Os proletários só podem conquistar para si as forças produtivas da sociedade na medida em que puserem fim a seu modo peculiar de apropriação e, com isso, todo e qualquer modo de apropriação existente. Eles não têm o que assegurar para si; cabe-lhes destruir toda segurança e toda garantia à propriedade privada.

Isso quer dizer que Marx pregava o fim das posses pessoais? Que tudo que é meu é seu? Não exatamente. Segundo estudiosos de Marx, ele se referia à propriedade burguesa, os meios de produção, tudo aquilo que gera lucro, como por exemplo:

Isso me lembra as eleições brasileiras, quando tios donos de chácaras, se achando grande latifundiários, temem que o Estado tome suas terras através da reforma agrária.
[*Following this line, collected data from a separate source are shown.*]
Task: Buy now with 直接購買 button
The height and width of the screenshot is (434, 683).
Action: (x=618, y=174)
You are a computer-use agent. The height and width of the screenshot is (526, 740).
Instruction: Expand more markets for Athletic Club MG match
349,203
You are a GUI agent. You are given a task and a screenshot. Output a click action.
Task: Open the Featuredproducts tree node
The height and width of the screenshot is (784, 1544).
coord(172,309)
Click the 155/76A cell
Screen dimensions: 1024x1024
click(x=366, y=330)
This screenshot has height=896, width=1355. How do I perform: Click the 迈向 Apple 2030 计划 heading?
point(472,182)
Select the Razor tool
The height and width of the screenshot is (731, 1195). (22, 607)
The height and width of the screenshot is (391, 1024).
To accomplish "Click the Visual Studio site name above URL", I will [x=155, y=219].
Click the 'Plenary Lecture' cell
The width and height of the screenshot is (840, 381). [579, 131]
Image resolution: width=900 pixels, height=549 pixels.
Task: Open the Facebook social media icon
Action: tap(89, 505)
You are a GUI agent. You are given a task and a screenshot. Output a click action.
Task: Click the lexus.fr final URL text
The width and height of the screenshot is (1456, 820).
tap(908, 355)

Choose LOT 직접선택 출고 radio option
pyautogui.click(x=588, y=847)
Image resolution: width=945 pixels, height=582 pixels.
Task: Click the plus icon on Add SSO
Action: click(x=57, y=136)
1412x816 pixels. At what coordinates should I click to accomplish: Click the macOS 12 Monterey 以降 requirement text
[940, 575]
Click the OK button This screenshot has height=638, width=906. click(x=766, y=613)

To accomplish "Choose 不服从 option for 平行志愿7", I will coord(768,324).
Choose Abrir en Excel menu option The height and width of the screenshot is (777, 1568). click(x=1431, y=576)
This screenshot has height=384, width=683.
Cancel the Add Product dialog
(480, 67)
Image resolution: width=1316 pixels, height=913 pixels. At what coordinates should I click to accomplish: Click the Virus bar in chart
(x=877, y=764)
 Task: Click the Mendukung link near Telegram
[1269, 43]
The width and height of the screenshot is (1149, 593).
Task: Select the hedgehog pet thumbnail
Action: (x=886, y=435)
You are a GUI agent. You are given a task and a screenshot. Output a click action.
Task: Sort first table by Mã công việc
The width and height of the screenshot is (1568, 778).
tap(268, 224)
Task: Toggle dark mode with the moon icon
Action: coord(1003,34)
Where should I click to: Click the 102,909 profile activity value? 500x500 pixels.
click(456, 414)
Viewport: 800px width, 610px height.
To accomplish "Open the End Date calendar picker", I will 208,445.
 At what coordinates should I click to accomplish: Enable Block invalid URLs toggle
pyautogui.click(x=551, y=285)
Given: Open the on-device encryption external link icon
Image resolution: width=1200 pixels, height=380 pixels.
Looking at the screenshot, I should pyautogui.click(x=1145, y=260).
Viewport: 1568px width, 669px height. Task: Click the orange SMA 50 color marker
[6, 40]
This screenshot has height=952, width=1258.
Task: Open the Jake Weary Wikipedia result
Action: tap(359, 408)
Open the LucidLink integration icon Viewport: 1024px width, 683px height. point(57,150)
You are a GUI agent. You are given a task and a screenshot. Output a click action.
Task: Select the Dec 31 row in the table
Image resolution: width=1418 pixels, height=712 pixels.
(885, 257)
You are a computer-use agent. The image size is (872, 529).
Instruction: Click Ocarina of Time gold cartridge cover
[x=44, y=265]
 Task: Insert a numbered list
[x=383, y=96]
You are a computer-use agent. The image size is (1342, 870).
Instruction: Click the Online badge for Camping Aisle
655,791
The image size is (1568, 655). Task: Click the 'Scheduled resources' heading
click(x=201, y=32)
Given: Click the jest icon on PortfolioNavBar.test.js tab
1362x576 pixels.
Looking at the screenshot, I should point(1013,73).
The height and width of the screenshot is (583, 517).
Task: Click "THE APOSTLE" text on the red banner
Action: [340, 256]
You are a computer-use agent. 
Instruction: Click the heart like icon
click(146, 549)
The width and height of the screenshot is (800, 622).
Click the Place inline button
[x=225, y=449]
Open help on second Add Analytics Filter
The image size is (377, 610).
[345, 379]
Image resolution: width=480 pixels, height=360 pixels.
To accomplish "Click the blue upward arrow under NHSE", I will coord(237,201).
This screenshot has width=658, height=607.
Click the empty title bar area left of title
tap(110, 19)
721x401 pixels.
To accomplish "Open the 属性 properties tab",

Da mesma forma, não creio que Marx tenha sequer cogitado a ideia de uma multidão enfurecida, armadas com paus, pedras e justificativa moral, se apropriando da sua casa de dois quartos, seu carro motor 1.0 ou seu trailer de hot dogs. A posse comunitária é possível. Comunidades primitivas funcionaram assim por dezenas de milênios. Apesar da clara hierarquia em tais comunidades, não havia extorsão ou exploração de um grupo por outro (a menos que estejamos falando de comunidades inimigas sendo escravizadas).

De qualquer forma, consigo enxergar o quanto essa ideia de abolir a propriedade privada pode parecer assustadora, mesmo que ela se limite aos meios de produção. O limite entre o que é e o que não é um meio de produção é completamente arbitrário. Nem ao mesmo Marx arriscou esboçar esse tema a fundo no seu Manifesto — e sabe-se lá quem são as pessoas que vão decidir o conceito de “meio de produção” quando a grande revolução acontecer.


Embora o Manifesto não forneça muitos detalhes de como construir a sociedade do futuro digna de uma ilustração de livro espírita, ele foi um bálsamo para a humanidade que se debatia por ar fresco no contexto semi-escravagista da Europa recém-industrializada. Uma obra absolutamente necessária para a época, onde até então pouco se falava em desigualdade social e sua atual causa. Pelo menos não de forma coesa, mas através de uma ideologia fraca e intangível originária de filósofos cristãos, como Santo Agostinho. E a obra de Marx continua relevante, especialmente agora que estamos transitando para o capitalismo tardio — a era da economia da atenção, dos panopticons digitais e do Only Fans.